▶ **About this task**: The response must contain every line below in which "date" appears.

▶ **Records for the task**:
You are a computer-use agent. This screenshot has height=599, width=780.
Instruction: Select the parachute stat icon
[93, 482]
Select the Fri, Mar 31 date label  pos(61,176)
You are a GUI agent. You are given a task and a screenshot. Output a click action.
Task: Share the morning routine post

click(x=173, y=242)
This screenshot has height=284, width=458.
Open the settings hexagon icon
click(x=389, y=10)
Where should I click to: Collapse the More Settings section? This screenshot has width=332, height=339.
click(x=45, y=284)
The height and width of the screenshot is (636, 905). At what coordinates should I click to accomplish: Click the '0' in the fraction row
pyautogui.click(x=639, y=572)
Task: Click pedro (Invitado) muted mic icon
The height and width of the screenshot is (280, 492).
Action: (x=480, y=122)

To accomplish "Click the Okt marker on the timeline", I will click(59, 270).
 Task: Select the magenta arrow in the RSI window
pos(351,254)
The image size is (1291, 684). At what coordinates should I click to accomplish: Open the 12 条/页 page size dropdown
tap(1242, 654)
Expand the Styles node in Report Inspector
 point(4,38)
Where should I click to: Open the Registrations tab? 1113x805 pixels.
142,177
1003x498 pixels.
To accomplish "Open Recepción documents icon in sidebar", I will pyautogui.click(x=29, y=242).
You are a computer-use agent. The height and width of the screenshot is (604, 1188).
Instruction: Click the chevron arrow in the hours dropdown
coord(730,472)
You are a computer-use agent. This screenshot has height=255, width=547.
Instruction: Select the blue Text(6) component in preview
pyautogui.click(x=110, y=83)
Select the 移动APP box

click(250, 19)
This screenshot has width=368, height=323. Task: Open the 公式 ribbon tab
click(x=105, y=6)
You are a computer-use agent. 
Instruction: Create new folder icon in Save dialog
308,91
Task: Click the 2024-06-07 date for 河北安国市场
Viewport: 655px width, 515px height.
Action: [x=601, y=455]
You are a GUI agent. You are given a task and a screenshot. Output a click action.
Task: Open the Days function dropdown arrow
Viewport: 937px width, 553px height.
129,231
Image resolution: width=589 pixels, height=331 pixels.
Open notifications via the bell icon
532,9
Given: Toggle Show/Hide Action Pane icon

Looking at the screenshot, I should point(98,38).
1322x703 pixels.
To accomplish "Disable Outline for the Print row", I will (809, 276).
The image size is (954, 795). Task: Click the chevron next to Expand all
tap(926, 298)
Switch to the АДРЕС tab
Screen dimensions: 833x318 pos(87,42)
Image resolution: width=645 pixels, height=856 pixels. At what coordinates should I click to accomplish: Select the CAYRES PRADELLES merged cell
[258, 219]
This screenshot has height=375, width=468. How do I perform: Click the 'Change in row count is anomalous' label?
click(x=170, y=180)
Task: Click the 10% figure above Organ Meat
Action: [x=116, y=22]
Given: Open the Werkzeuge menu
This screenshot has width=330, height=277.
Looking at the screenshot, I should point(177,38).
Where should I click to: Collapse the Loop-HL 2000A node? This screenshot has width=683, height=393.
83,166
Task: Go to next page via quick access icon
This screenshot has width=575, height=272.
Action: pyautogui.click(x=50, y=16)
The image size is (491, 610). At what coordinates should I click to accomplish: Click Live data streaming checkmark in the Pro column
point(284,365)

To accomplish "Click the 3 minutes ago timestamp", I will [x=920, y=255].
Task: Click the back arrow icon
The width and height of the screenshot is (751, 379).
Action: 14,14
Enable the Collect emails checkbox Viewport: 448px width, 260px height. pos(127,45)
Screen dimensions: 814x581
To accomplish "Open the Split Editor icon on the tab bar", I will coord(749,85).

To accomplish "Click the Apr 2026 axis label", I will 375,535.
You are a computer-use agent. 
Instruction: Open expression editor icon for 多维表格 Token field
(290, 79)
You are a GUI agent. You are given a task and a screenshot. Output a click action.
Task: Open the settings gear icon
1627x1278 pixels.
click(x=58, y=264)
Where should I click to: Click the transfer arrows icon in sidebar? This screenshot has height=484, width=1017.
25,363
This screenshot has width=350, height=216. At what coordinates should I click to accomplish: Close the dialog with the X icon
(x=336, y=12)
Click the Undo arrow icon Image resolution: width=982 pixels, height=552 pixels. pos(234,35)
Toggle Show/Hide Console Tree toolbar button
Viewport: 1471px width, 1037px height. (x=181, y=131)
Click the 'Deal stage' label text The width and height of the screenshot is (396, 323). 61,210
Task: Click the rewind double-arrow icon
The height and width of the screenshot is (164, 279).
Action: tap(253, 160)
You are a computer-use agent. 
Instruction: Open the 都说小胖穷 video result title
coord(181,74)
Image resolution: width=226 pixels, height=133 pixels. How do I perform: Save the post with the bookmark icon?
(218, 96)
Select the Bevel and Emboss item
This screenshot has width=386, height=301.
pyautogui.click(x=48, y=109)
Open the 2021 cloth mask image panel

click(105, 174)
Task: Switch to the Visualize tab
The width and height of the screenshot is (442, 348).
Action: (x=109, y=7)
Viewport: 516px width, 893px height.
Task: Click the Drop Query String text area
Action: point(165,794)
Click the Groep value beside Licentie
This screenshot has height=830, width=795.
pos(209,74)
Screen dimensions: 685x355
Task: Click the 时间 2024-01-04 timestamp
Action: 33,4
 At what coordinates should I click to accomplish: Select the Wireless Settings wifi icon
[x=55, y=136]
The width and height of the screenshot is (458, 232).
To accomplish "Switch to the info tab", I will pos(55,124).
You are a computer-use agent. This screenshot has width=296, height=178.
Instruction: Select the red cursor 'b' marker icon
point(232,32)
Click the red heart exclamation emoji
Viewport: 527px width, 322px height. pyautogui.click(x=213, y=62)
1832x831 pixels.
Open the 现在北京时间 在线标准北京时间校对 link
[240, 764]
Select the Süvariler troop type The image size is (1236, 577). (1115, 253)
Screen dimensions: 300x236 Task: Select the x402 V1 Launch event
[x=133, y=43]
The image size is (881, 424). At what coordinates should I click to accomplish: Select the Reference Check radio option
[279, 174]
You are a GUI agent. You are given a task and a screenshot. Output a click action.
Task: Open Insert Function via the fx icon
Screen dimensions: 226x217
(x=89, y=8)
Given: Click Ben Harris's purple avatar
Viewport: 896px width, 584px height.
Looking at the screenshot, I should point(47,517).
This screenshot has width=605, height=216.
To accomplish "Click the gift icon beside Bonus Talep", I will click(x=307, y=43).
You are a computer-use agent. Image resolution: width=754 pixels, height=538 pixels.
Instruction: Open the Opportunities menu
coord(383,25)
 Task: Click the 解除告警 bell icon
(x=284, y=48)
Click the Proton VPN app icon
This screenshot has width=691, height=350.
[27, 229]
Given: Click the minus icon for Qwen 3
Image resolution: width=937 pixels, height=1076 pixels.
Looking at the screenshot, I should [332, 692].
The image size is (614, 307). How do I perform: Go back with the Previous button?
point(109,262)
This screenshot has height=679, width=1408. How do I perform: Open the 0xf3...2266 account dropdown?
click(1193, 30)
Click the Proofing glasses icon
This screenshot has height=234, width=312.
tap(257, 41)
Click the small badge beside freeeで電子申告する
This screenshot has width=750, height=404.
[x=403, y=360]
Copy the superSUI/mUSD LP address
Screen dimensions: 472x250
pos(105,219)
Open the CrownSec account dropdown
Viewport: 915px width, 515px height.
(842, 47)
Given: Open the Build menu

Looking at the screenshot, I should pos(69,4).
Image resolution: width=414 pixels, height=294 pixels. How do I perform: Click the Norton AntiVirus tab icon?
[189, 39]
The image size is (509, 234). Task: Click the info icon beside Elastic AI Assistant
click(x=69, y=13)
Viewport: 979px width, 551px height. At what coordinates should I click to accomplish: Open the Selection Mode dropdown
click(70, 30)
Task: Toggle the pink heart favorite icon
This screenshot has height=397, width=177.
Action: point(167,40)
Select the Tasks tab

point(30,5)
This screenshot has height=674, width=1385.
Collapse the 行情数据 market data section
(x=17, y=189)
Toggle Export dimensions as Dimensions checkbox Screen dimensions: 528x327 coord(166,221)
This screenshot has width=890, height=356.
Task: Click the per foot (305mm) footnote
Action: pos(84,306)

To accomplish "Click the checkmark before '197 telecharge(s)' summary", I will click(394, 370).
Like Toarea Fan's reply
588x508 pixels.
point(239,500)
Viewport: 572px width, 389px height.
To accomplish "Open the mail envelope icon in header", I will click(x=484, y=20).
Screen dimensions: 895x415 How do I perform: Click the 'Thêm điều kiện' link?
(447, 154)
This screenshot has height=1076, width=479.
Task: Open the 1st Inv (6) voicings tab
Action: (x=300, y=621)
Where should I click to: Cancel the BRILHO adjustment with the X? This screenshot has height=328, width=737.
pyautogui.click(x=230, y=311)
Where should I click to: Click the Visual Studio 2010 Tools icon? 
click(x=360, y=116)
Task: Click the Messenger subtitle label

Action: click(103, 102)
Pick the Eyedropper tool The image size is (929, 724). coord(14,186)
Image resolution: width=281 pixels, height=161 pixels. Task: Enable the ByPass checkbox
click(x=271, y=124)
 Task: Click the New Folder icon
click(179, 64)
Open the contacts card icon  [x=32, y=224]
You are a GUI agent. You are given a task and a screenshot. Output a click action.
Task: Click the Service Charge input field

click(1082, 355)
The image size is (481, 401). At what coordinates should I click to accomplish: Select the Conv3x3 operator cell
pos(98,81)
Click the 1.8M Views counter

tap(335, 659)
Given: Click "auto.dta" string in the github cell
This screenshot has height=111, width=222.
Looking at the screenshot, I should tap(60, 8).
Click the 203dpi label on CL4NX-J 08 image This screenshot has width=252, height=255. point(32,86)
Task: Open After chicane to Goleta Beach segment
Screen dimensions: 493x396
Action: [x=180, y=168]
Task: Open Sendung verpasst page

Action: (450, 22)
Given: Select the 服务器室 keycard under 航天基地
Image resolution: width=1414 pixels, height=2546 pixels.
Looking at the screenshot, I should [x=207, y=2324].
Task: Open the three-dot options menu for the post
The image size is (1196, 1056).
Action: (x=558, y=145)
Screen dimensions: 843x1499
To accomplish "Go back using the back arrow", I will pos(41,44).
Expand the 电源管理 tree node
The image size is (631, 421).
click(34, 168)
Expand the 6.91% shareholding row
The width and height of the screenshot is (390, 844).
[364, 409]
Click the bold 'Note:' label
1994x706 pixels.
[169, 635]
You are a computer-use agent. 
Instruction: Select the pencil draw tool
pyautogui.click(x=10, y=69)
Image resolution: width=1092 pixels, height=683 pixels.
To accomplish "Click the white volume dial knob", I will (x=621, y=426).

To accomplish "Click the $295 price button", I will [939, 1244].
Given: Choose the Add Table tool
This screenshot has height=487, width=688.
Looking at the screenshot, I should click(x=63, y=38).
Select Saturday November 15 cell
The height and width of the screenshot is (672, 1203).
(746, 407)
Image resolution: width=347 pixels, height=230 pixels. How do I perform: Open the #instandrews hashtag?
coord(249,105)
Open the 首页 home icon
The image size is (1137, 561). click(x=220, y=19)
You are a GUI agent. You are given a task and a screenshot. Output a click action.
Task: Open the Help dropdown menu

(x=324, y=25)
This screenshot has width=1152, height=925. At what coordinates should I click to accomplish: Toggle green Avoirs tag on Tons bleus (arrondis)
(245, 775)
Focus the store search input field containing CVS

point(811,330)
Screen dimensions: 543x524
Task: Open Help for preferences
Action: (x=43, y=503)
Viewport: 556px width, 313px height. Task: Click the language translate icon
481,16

▶ **Exercise answer**:
Select the Fri, Mar 31 date label  pos(61,176)
Task: Click the 2024-06-07 date for 河北安国市场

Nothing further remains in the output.